Milei vs. Trump: Zwei Retter oder zwei Risikoszenarien?

Was haben Javier Milei und Donald Trump gemeinsam – und warum trennt sie doch ein politisches Universum?

Beide sind Quereinsteiger, beide provozieren, beide inszenieren sich als Retter gegen das Establishment. Aber während der eine den Staat am liebsten abwickeln würde, benutzt der andere ihn als Rammbock.

Vom TV-Studio ins Präsidentenamt

Donald Trump und Javier Milei teilen denselben Karriereweg: vom Bildschirm ins höchste Amt. Trump – Immobilienmagnat und Reality-TV-Star – machte die Republikanische Partei zu einer Bühne seiner Marke MAGA. Milei – Ökonom mit Rockerfrisur und Hang zu Talkshow-Ausbrüchen – katapultierte sich mit seiner eigenen Mini-Partei ins Präsidentenamt.

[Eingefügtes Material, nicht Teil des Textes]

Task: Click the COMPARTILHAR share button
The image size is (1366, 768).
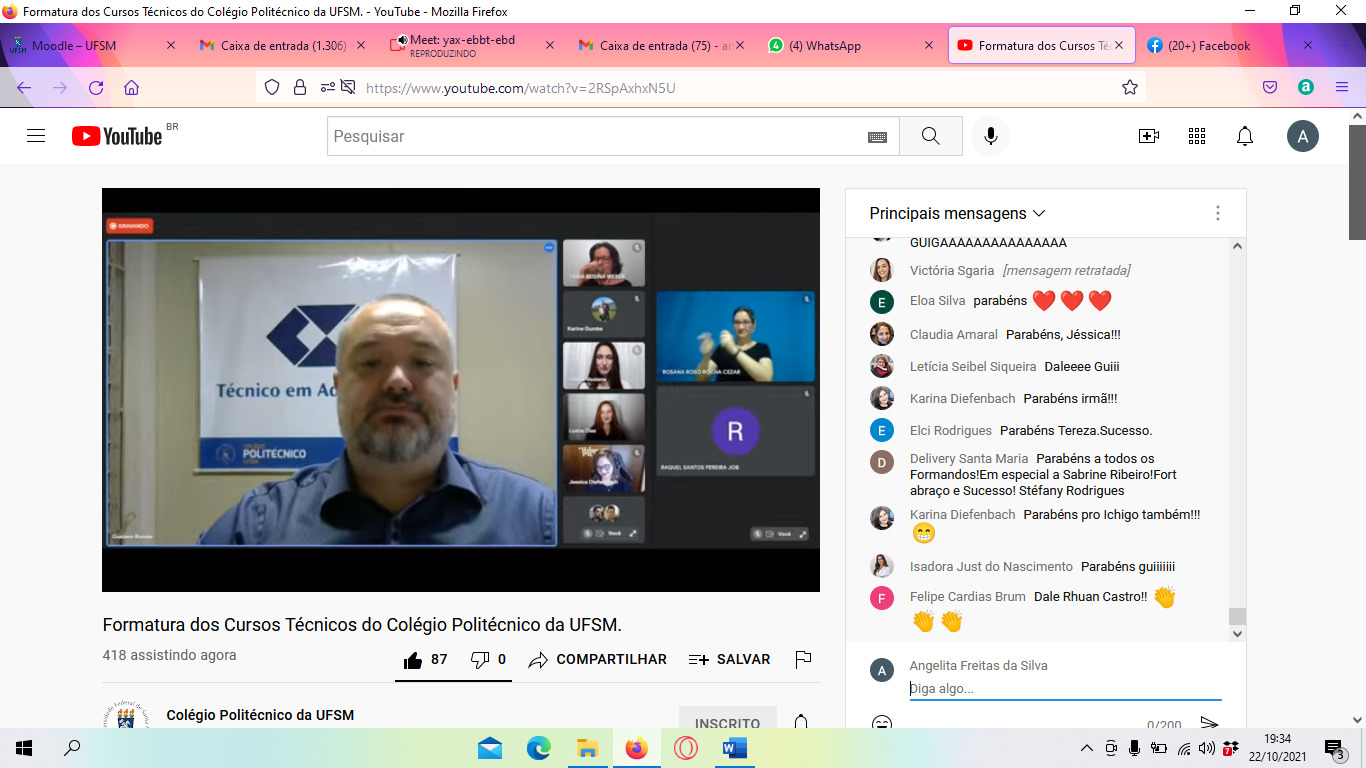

Der Unterschied: Trump ist Pragmatiker und Geschäftsmann, Milei ein Ideologe. Trump zitiert vor allem sich selbst, Milei dagegen Ludwig von Mises und Friedrich August von Hayek, als wären es alte Weggefährten.

Feindbilder im Vergleich

Mileis Hauptgegner ist der Staat. In seinen Worten: „Die Zentralbank ist eine kriminelle Organisation.“ Sein Rezept: Ministerien halbieren, Subventionen streichen, Staatsbetriebe verkaufen.

Trump sieht den Staat nicht als Feind, sondern als Werkzeug. Unter „America First“ versteht er Zölle, Strafmassnahmen und notfalls auch Milliarden-Subventionen. Milei will das System sprengen, Trump es zu seinen Zwecken biegen.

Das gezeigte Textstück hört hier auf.